I am pretty sure that your problem is on the C side.

Try test on how many bytes read actually read and what
is the content of the bytes.

Arne

atoi() needs a trailing zero and it hasn't got one here.

However the assumption /could/ be true in the OP's environment.  Or more likely
some related assumption, such as that a float is represented in C memory as 4
bytes in IEEE little-endian format -- in which case something like the above
code but with an additional byte-swapping step would be correct.

The key is to do one of three things.

1)    Create an interchange format which is designed to be portable and
      which is text based -- as Dale suggests.

2)    Create an interchange format which is deigned to be portable and
       which is binary based -- in which case the spec for the format must
       lay down the exact layout at the bits and bytes level.  For instance
           "the next four bytes are a 32-bit IEEE floating point
           number in little-endian format"
       Obviously your C and Java code will reflect the specification.

3)    Create an interchange format which is /not/ designed to be portable
      and which is binary based.  In that case you have no real control
       over when it stops working unless you control completely the
           - machines it runs on
           - compiler (make and version) the compiles it
           - compiler options

(3) is obviously irresponsible, but there's no general reason to prefer (1)
over (2) or vice versa.   Of course, if you /do/ choose to use (2) then there's
nothing to stop you choosing the format to be one that you can easily implement
for your current /actual/ machines.  In which case you might easily end up with
an implementation which looked like the above code on the 'C' end of the link.

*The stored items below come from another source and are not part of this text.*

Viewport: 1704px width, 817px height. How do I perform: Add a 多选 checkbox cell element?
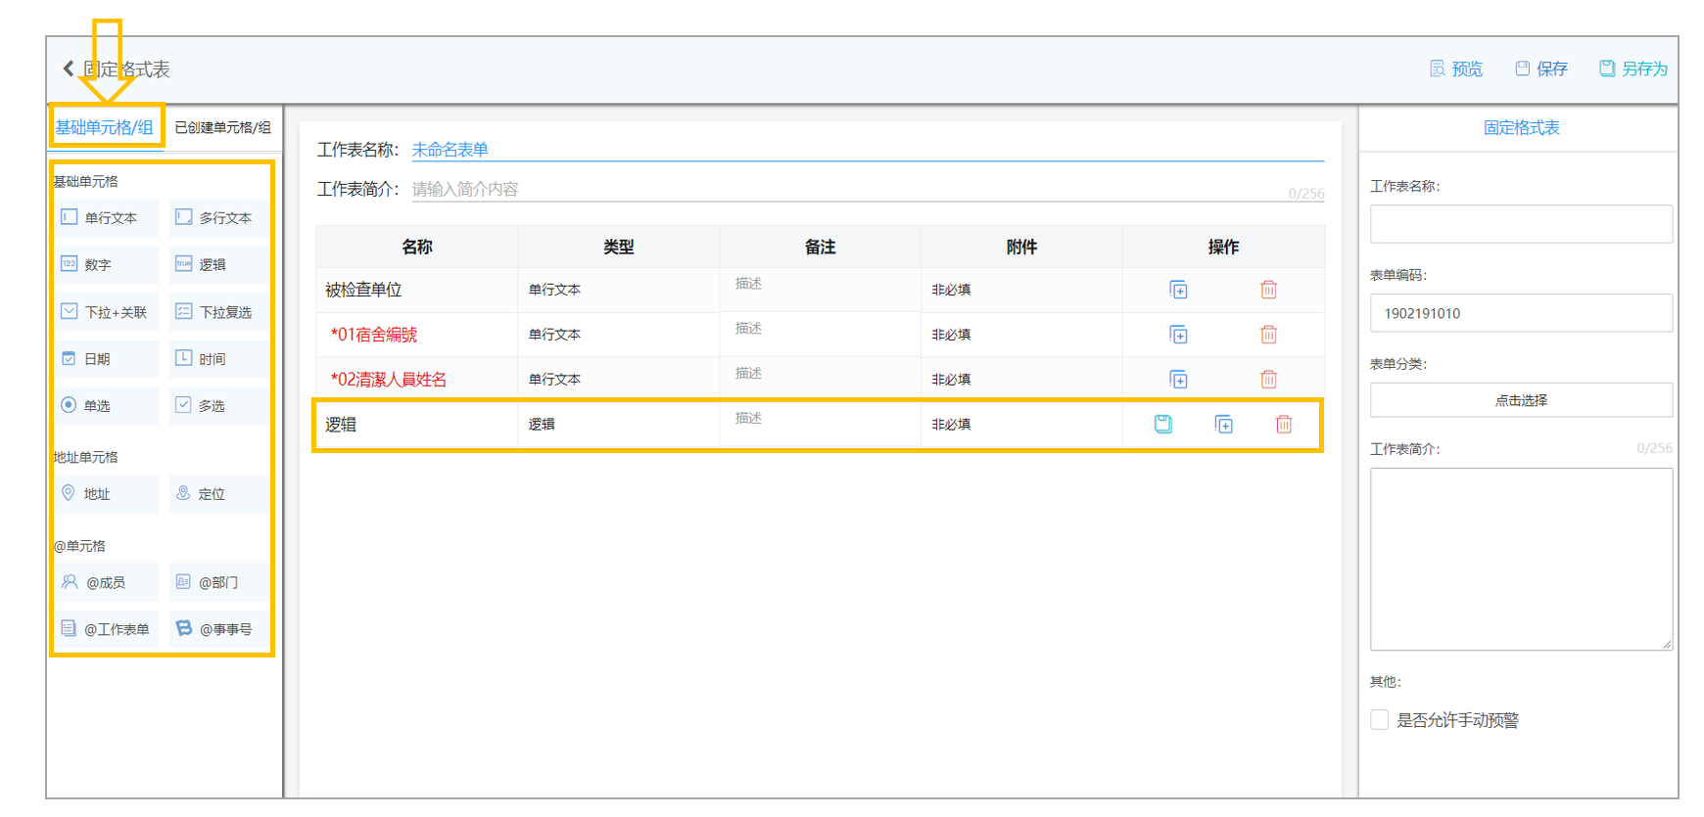coord(218,405)
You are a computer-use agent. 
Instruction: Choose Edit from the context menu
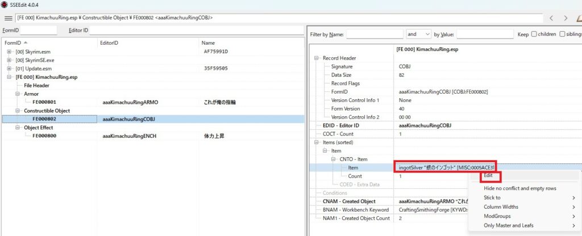[488, 176]
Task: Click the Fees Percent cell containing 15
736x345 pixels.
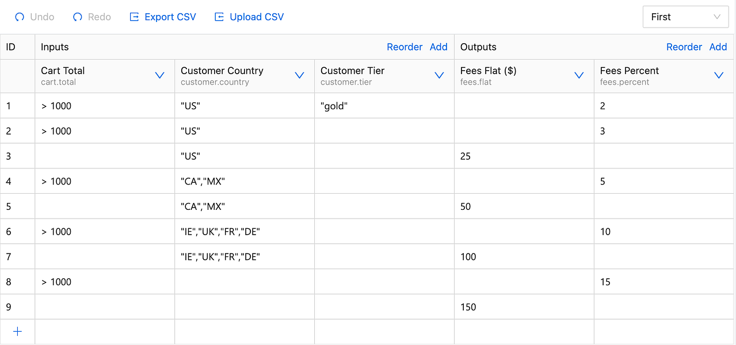Action: coord(664,282)
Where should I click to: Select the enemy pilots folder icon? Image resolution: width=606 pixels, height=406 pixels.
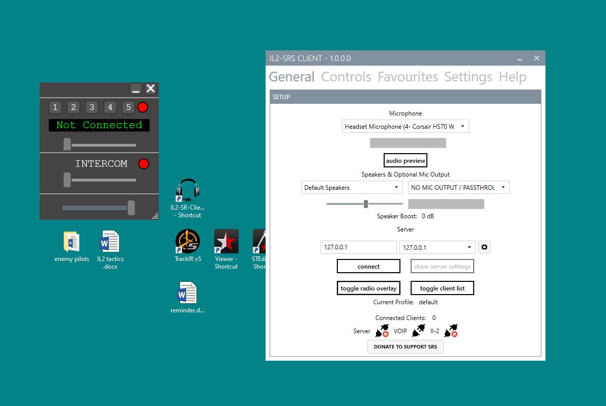[72, 242]
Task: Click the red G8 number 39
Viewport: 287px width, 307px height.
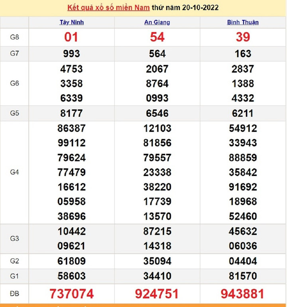Action: (x=243, y=37)
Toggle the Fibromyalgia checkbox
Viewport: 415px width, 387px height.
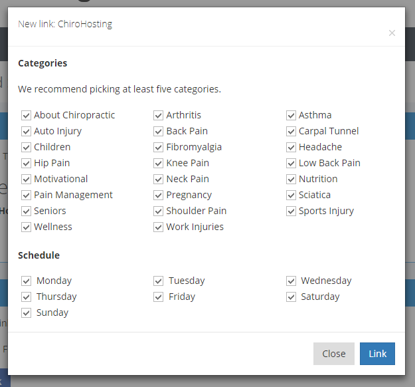point(159,147)
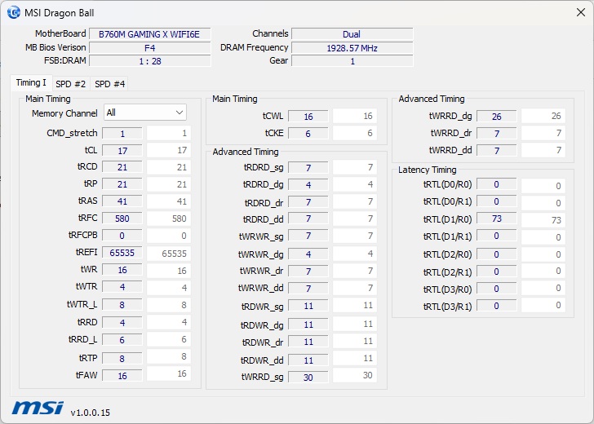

To the OP:  If you are writing the data out using a java.io.DataOutputStream,
then you are implicitly defining a spec like (2).  So you should read the
javadoc for DataOutputStream to understand what it puts on the net at the
byte-level (actually it will write a float as 4 bytes in big-endian order).
Then you should write your C code to parse that.  If you are running on
ordinary Intel-like machinery then the layout of a C float in memory is
little-endian, so you could use code like the above, but you'd have to reverse
the bytes before converting them to a float.

   -- chris

Actually the Java code is not that bad.

It sends binary floats using standard IEEE floating
point format in standard network byte order.

Which is a very well defined format that almost
all non embedded computer will understand.

The problem is that the C code did not use ntohl.

That constructor variant is general considered
bad practice.

Arne

I prefer to use structured messages with a count as the first value,
something like "n,value" in this case, where 'n' is a fixed length
number, e.g. four digits zero filled on the left, that gives the length
of the "value" string + 1 for the comma.

This makes reading the message simple:

read 4 bytes (the length of the rest of the message)
convert to binary (lth)
read lth bytes into a value buffer
append a null character as the string terminator
skip the first byte (the comma) and the rest of the string is the value
that was sent.

You can transfer any combination of bytes with this method (including
binary values and UTF-16 encoded byte strings) but IMO you're better off
sending a plain ASCII string because:

- the ability to display the whole message without decoding it
  makes debugging a lot easier
- this allows the value to be retrieved with a single read (lower
  overhead than byte by byte reading)
- using formatted messages of this sort enables you to spot corrupted
  data and do something about it: in this case you could check that the
  comma is the first byte after the length.
- by sending an ASCII byte string you avoid big endian / little endian
  conflicts between hosts and other binary traps
- messages formatted this way are easy to assemble and parse in both
  Java and C

You must check that you've read the required number of bytes in case the
message got split during transmission. Remember that TCP/IP can split
messages up if buffer sizes differ along the route and that a split
message isn't necessarily recombined at the destination host.